Technical

Oracle Exalytics, Oracle R Enterprise and Endeca Part 3 : Flight Delays Analysis using OBIEE, Endeca and Oracle R Enterprise on Exalytics

Mark Rittman

Oct 11, 2012 • 11 min read

So far in this series we've looked at Oracle's BI, Big Data and Advanced Analytics strategy and seen how Exalytics can benefit both Endeca Information Discovery and Oracle R Enterprise through its 40 CPU cores and 1TB of RAM. For a recap on the two earlier postings in this series the links are provided below, and in this final posting we'll look at an example where all three tools are brought together on the Exalytics platform to provide different types of "big data" analysis, with big data defined as data of high volume, high variety and high velocity:

In this example, the big data bit is slightly tenuous as the data we're using is transactional data (numbers of flights, numbers of cancellations etc) accompanied by some unstructured/semi-structured data (reasons for flight delays). There's no sensor data though, or data arriving at high velocity, but the dataset is large (around 123m rows), and diverse (sort of), and Oracle R Enterprise could easily connect to a Hadoop cluster via the Oracle R Connector for Hadoop if required. All of this also could run on a regular server but if it's hosted on Exalytics then we additionally benefit from the 1TB RAM and 40 cores that this hardware can bring to bear on the analysis, with the R client running on Exalytics along with Endeca Information Discovery, and the Exalytics server then connecting via the two InfiniBand ports to an Exadata Server, an Oracle Big Data Appliance server, or other data sources via its 10GB and 1GB ethernet interfaces.

NewImage

The flight delays dataset is a fairly well-known set of public data made available by the Bureau of Transportation Statistics, Research and Innovative Technology Administration within the United States Department of Transportation, and in it's full incarnation contains 123M rows of non-stop US domestic flight legs. For each flight leg it contains the source and destination airports, operator, and aircraft type, whilst for delays it holds the type and duration of delay, the delay reason and other supporting numeric and textual information. If you've seen the standard Exalytics Airlines demo, this is the dataset it uses, but it can also be used by Endeca and Oracle R Enterprise, as we'll see in this post.

So given the three Exalytics tools we'll be using for this example (OBIEE, Endeca Information Discovery and Oracle R Enterprise), at a high-level what is each tool good at? A good first start would be to say:

OBIEE is good for dashboard analysis of structured data(numeric + attribute with a clearly-defined data model), together with ad-hoc analysis, scorecards and other traditional BI-type analysis
Oracle Endeca Information Discovery is good for the initial exploration and discovery of the data set, allowing us to quickly bring in disparate structured and unstructured data and then aggregate and analyse it, usually as the pre-cursor to more structured dashboard analysis using OBIEE
R, and Oracle R Enterprise, is good at providing deep insight into specific questions, such as "are some airports more prone to delays than others", and "for American Airlines, how has the distribution of delays for departures and arrivals evolved over time?"

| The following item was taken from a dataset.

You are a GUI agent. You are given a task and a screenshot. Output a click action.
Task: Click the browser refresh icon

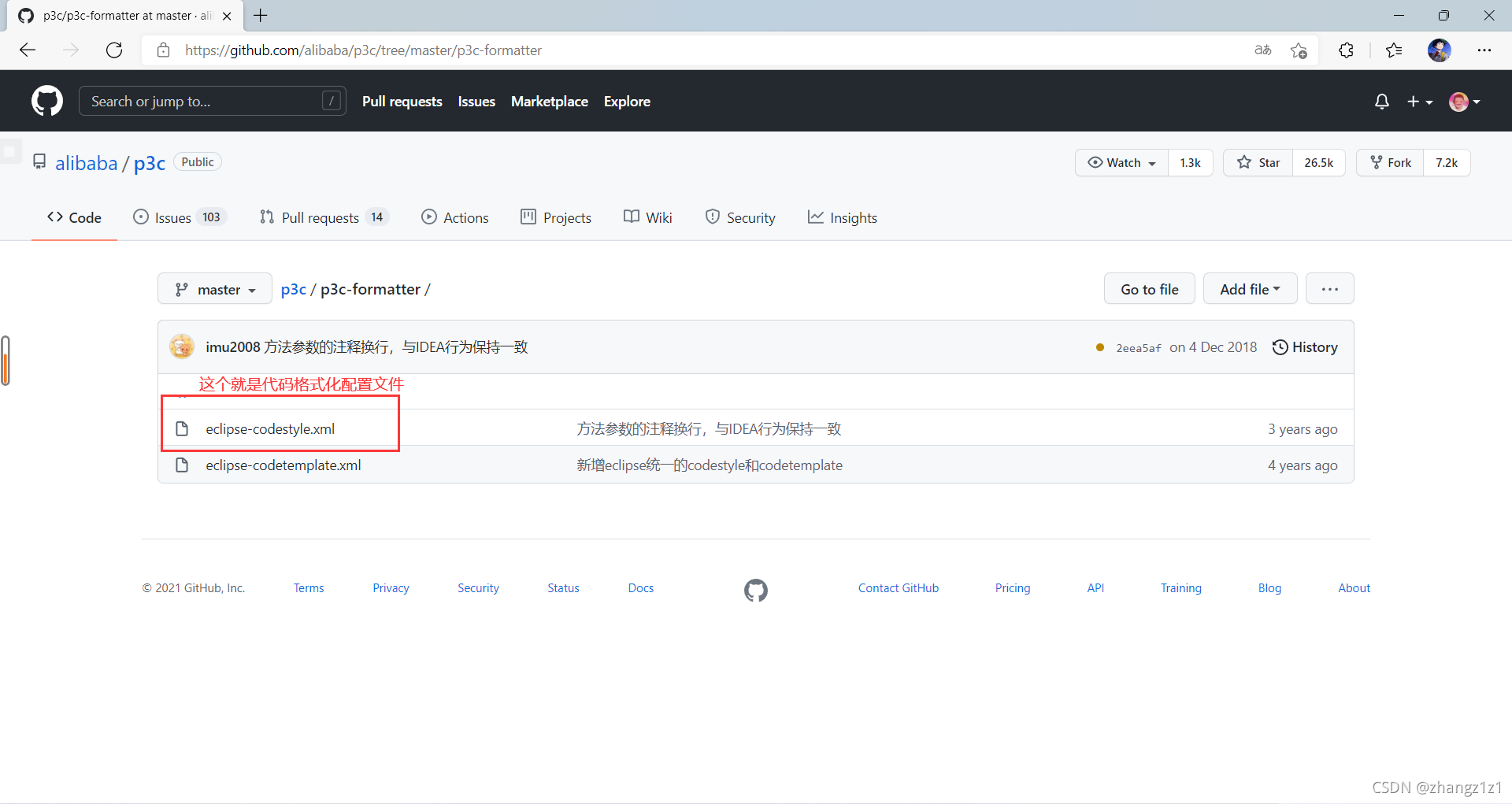[114, 50]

If we take this model of Endeca first to initially discover the full dataset, then OBIEE for answers to the questions we've now defined, and R/ORE to dig deeper into specific topics, our BI approach on Exalytics would look something like this:

NewImage

So let's start now with the Endeca element. If you read my series of postings on Endeca just after the Oracle acquisition, you'll have read how one of the main use-cases for Endeca Latitude and the MDEX engine (now known as Oracle Endeca Information Discovery, and the Endeca Server, respectively) was in situations where you had a whole range of potentially interesting data that you wanted to load up and quickly analyse, but you didn't want to spend an inordinate amount of time creating a conformed dimensional data model; instead, the key-value pair database loads data up as records, each one of which contains a number of attributes that effectively contain their own schema. What you often end up with then is what Endeca termed a "jagged database", where each record had at least one attribute in common with the others (typically, more than one attribute as shown in the diagram below), but records that originated from each different source system or database table might have different attribute sets to the other, or even different to other records in that dataset. The net effect of this is that upfront-data modelling is minimised and you don't need to reject incoming data just because it doesn't fit into your conformed data model. The diagram below shows a conceptual view of such an Endeca Server datastore, with the first incoming set of rows containing sales transaction data made up of dimension IDs and some attributes unique to sales data, with the next set of rows containing market research information that shares some key values with the previous dataset, but then contains its own unique attributes that may or may not be present in all of its records.

NewImage

Endeca Server datastores (as their databases are called) are created and loaded via web service calls, typically constructed using Endeca Information Discovery Integrator, an ETL tool built-off of the Eclipse/CloverETL open-source platform and enhanced with specific components for Endeca Server administration. Once the datastore is loaded, the front-end dashboard application is created using Endeca Information Discovery Studio, with the two GUI tools looking as in the screenshots below. For more details of the Endeca Information Discovery development process, see this series of postings that I put together earlier in the year where I go through an end-to-end development process using the Quickstart/Bikestore Endeca demo dataset, and the set of videos on YouTube page that takes you through the process with narrative explaining what's going on.

NewImage

Where the Endeca Server differentiates itself from OBIEE's BI Server and its traditional RDBMS sources, and Essbase and other multi-dimensional OLAP servers, is that it's got a bunch of features and capabilities for analysing textual data and extracting meaning, sentiment and other semantics from it. Using Integrator or direct web service calls to the Endeca Server, incoming unstructured data can be analysed using features such as:

Keyword search, boolean search, parametric search, wildcard search, dimension search and dimension filters
Dimension precedence rules
Numeric range, geospatial, date/time and security filters
Spell correction/suggestion, and “do you mean”-type alternative presentation
Find similar, and 1 and 2-way synonyms
Stemming and lemmatisation
Keyword-in-context snippeting
Results clustering, relevance ranking, sorting and paging
Support for Multiple languages

So what do Endeca Information Discovery dashboards look like once they're created, and connected to a suitable Endeca Server datastore? In the example of the flight delays data we're using across the various tools, there are a number of unique features that EID brings to the dataset, starting with the first dashboard we'll look at, below.

NewImage

The flight delays dataset contains lots of free-form text, so that there are, for example, many different mis-spellings of McDonnell Douglas, an aircraft manufacturer. After being loaded into the Endeca Server datastore and then processed using the Endeca Server's document analysis capabilities, cleaned-up and standardised versions of these mis-spellings are used to populate a manufacturer attribute that groups all of them together, for easy analysis.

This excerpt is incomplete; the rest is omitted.